§ **PROBLEM STATEMENT**
For this exercise, write out only the lines of the entries below from the one with "Select Germany in the dropdown list" up to and including the one with "Task: Click the Back navigation arrow", exactly as they are. Pictures stay out.

§ **PROVIDED ENTRIES**

........

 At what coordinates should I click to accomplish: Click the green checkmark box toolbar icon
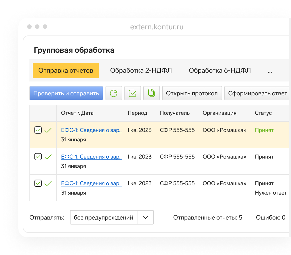pyautogui.click(x=133, y=93)
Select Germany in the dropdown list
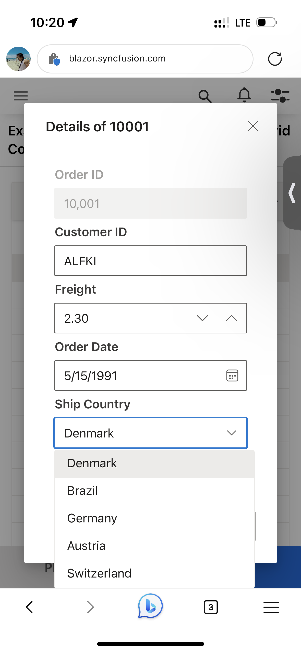This screenshot has height=652, width=301. (92, 518)
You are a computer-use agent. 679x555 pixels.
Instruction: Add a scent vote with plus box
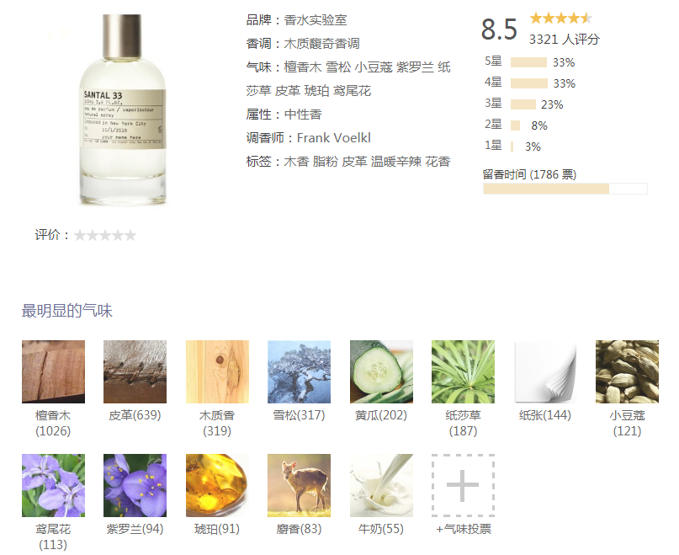pos(463,485)
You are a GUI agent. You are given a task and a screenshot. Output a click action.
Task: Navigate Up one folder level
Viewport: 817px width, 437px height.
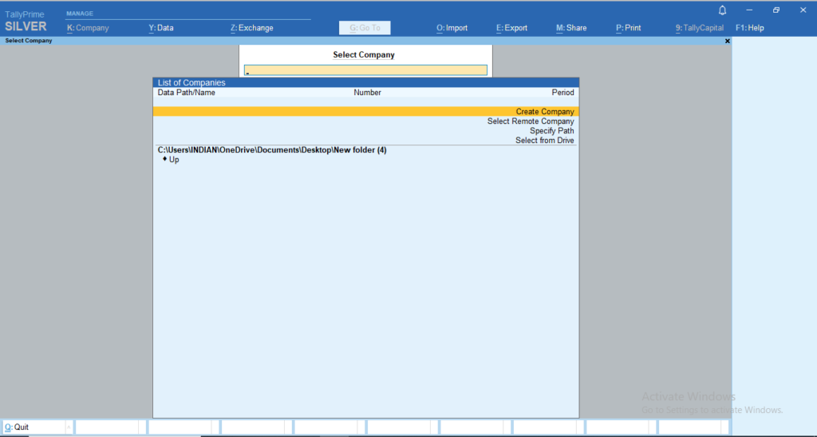(174, 160)
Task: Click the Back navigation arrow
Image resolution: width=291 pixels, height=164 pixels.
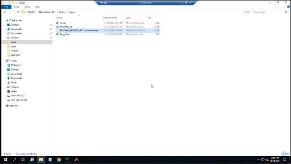Action: (x=5, y=12)
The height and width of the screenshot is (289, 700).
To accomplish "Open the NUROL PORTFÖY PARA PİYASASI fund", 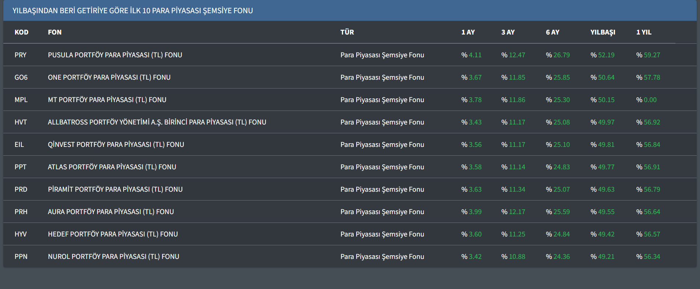I will point(113,257).
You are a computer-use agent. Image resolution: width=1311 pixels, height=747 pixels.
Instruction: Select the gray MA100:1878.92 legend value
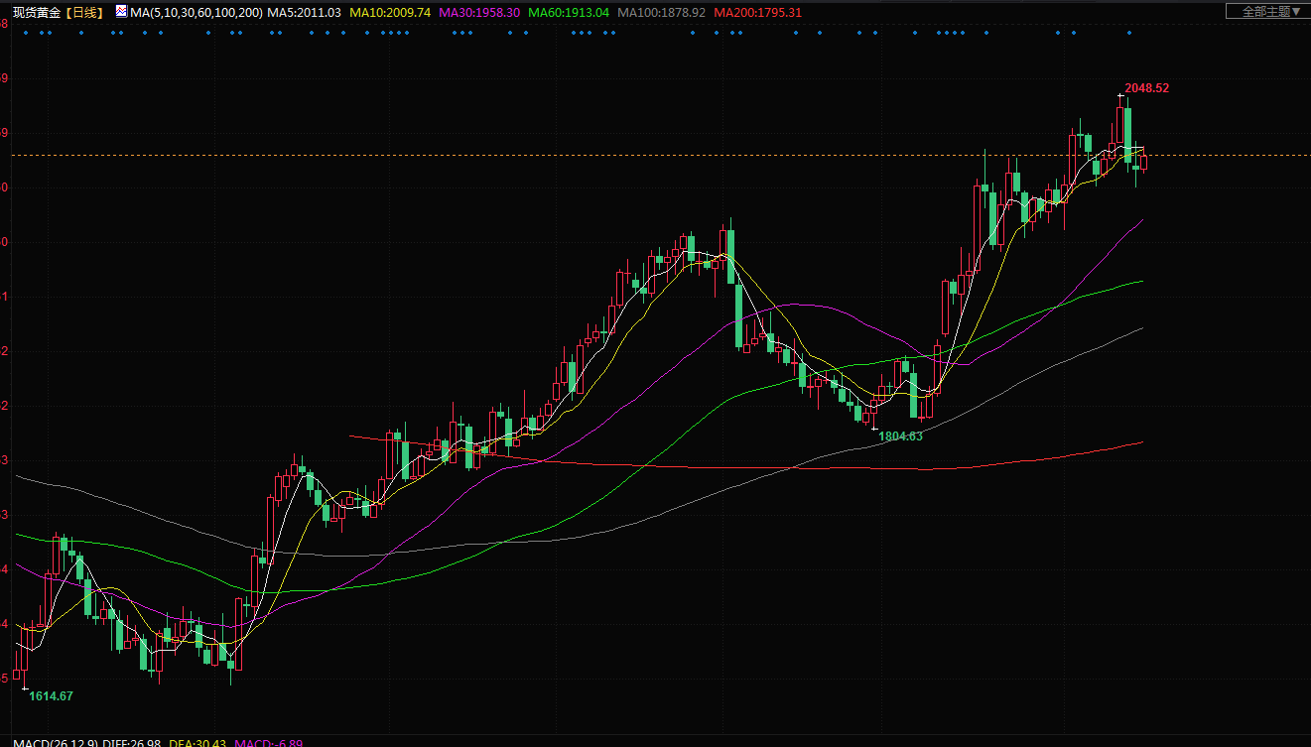tap(661, 13)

........

§ **RESULT OF THE TASK**
Select Germany in the dropdown list
This screenshot has height=652, width=301. (92, 518)
You are a computer-use agent. 679x555 pixels.
Instruction: Add a scent vote with plus box
pos(463,485)
You are a GUI agent. You are given a task and a screenshot. Output a click action.
Task: Navigate Up one folder level
Viewport: 817px width, 437px height.
(174, 160)
Task: Click the Back navigation arrow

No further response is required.